An EBV T-cell epitope preceded by a protease cleavage sequence can be conjugated chemically, enzymatically, or genetically to tumour-specific antibodies. (A) The amino acid sequences of the peptides that are used in the reaction for maleimide- and sortase A conjugation and the peptide sequence that is attached genetically to CTX. The three conjugation strategies analysed by SDS-PAGE visualized with an Instant Blue staining (B) under reducing and (C) non-reducing conditions. With the conjugation possibilities for CTX-MAL depicted next to the gel. The conjugation possibilities were determined by looking at the most abundant bands. (D) To determine whether the antibody conjugates still bind their target, titrations were performed with CTX antibody conjugates on HeLa-A2 cells and with TRS antibody conjugates on HeLa-A2 Her2 cells and binding potential was analysed by flow cytometry. Bound antibody conjugates were visualized with anti-human IgG-PE and representative data of two independent experiments are shown.

Figure 3

EBV-AECs can sensitize tumour cell lines to be recognized and killed by EBV-specific T cells, irrespective of the strategy used for conjugation. CTX-MAL, -SrtA and -GEN AECs (A) and TRS-MAL, -SrtA and -GEN AECs (B) were titrated on HeLa cells transduced with HLA-A2 (HeLa-A2) for CTX-AECs and on HeLa-A2 tHer2 for TRS-AECs and incubated overnight with EBV-BRFL1/A2-specific T-cells. Supernatant was harvested and IFN-y production as measure for T-cell activation was analysed by IFN-y ELISA. In (C) the EC₅₀s of the different AECs were calculated and plotted. For the statistical analysis, a RM one-way ANOVA with Tukey`s multiple comparisons was performed. (D) To test whether proteolytic activity is necessary CTX-MAL and CTX-MAL_D-AA were taken along in a coculture assay and T-cell activation was analysed by IFN-y ELISA. (E) To check for target cell killing, an AlamarBlue assay was performed. (A, B, D, E) Plotted values are means of duplicates (SEM) and graphs shown are representative figures of an n>3.

Figure 4

Recognition and activation of the T-cells is target specific and shows differences at high concentrations. (A) For both targets KO cells were generated by using CRISPR/Cas9 technology and analysed with FACS for EGFR and HLA-A2 expression (B–D) The three CTX conjugates were also titrated on the HeLa-A2 KO EGFR alongside the HeLa-A2 cells with wildtype (wt) EGFR expression for the three highest concentrations and T-cell activation was measured with an IFN-y ELISA. Plotted values are the means of duplicates within one experiment of at least three independently performed experiments.
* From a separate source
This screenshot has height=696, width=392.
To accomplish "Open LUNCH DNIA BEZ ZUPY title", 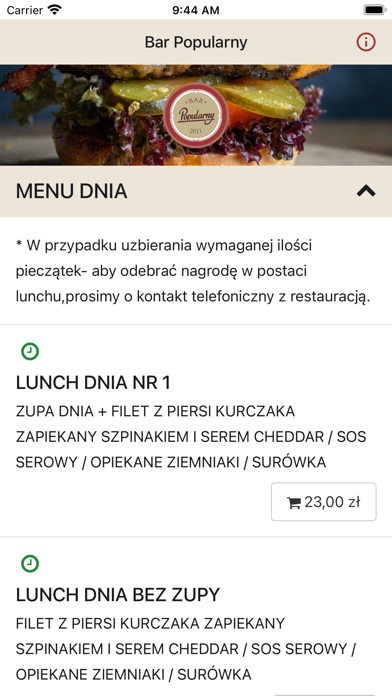I will 118,595.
For the statistical analysis, a repeated measurements one-way ANOVA with Šidák multiple comparisons was performed.

Figure 5

The CMV epitope NLV/A2 epitope was conjugated with sortase A with three different cleavage sites. (A) These conjugates were titrated on HeLa-A2 (B) or HeLa-A2 EGFR KO cells and incubated with CMV NLV/A2-specific T-cells. T-cell activation was measured with an IFN-y ELISA. Plotted values are the means of duplicates (+/- SEM) and graphs shown are representative figures of an n=3.